One additional benefit of accounting for all three sources of uncertainty is that it provides an opportunity to observe possible gains in precision to be had by addressing measurement error. Terrestrial LiDAR is a high-precision instrument that has proven useful in forest inventory applications. Several studies have assessed the performance of this technology in extracting tree-level metrics. However, no research efforts exist that have taken this information and subsequently assessed the impact of this measurement performance on the total uncertainty of broad-scale estimates of forest-related parameters, such as AGB.
This study aims to compare the total propagated error for two sets of regional-level component equations for lodgepole pine AGB, and for two sets of high-precision instruments by accounting for all three of these sources of error. The two sets of models compared included a set of newly-developed component ratio method (CRM) equations, and a set of component AGB equations currently used by the Forest Inventory and Analysis (FIA) unit of the United States Department of Agriculture (USDA) Forest Service. Instrument comparisons made were between a phase-based terrestrial laser scanner (TLS) and traditional forest inventory instruments, which in this study were a Spencer combination tape and a Trupulse Laser Rangefinder 360R. Monte Carlo simulations were used to propagate measurement, model and sampling error, and to compare total uncertainty between models, and between instruments. Input variables for the equations were diameter at breast height, total tree height and height to crown base; these were extracted from the terrestrial LiDAR data through the creation of automated algorithms.

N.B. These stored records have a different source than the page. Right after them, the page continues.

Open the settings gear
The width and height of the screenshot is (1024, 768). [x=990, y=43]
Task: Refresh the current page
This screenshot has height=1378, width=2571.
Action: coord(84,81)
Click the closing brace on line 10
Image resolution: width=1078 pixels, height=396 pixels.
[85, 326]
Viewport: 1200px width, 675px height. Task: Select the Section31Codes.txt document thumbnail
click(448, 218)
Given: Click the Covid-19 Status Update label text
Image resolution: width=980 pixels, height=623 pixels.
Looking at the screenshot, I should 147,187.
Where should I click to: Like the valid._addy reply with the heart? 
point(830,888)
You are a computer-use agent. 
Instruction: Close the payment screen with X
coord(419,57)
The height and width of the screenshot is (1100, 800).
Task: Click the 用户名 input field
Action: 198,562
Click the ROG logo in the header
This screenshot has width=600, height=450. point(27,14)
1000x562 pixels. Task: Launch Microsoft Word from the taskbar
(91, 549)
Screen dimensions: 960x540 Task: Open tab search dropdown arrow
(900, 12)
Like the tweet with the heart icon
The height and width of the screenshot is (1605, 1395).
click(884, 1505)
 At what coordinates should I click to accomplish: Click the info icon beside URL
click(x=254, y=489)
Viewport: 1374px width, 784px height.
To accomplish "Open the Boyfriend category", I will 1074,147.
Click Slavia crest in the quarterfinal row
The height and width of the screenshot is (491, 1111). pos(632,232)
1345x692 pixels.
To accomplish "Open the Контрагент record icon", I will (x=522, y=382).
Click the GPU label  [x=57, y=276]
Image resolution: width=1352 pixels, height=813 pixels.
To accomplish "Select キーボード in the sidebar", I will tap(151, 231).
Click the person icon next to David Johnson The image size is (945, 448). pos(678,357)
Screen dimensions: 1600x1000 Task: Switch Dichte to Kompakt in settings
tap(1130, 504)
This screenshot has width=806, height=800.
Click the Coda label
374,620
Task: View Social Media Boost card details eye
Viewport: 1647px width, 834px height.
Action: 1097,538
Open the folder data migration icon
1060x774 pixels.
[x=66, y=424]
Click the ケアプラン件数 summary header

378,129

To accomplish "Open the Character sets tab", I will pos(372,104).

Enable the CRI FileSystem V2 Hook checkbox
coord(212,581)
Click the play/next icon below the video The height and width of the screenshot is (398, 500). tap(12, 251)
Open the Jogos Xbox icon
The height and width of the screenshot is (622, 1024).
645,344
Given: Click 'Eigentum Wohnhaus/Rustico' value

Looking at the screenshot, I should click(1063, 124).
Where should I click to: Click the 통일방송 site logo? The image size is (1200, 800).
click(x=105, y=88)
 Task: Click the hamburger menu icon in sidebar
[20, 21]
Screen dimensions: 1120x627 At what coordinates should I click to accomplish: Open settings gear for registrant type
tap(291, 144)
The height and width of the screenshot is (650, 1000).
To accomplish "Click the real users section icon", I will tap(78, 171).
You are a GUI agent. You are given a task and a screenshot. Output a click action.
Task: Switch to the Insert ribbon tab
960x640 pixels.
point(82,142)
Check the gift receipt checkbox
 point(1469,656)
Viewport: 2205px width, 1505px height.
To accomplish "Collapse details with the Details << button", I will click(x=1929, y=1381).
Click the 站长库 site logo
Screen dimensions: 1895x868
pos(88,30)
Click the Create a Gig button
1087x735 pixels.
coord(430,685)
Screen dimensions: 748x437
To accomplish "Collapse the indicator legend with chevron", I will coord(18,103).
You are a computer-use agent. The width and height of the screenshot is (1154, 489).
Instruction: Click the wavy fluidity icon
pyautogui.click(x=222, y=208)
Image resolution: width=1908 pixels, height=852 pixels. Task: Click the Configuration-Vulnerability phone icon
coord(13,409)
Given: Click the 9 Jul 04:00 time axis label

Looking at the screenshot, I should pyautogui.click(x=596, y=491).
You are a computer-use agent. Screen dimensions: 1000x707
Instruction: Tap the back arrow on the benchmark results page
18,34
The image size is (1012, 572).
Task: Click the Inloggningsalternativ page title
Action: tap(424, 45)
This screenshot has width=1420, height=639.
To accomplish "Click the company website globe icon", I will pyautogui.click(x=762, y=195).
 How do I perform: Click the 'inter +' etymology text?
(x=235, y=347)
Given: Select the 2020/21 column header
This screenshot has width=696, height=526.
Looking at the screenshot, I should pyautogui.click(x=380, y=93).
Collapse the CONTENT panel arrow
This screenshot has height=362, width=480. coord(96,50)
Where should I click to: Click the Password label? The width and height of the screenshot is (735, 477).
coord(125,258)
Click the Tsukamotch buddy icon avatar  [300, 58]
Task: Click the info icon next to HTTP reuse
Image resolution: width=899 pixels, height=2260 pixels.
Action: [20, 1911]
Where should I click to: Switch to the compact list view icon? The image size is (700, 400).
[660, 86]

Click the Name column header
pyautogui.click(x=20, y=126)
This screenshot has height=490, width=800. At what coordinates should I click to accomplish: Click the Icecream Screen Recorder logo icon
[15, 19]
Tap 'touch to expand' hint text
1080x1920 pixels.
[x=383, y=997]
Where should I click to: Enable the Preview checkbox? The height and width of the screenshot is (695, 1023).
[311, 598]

Relative contributions for measurement, model and sampling error using the current regional equations were 5%, 2% and 93%, respectively, and 13%, 55% and 32%, respectively using the CRM equations. Relative standard error (RSE) values for the current regional and CRM equations with all three error types accounted for were 20.7% and 36.8%, respectively. Relative contributions for measurement, model and sampling error for the TLS were 5%, 70% and 25%, respectively, and 11%, 66% and 23%, respectively using the traditional instruments. RSE values for the TLS and traditional instruments, with all three error types accounted for, were 52.1% and 54.4%, respectively. Results for the model comparisons indicate that per acre estimates of AGB using the CRM equations are far less precise than those produced with the current set of regional equations. Results for the instrument comparisons indicate the TLS can in fact reduce uncertainty in broad-scale estimates of AGB attributed to measurement error.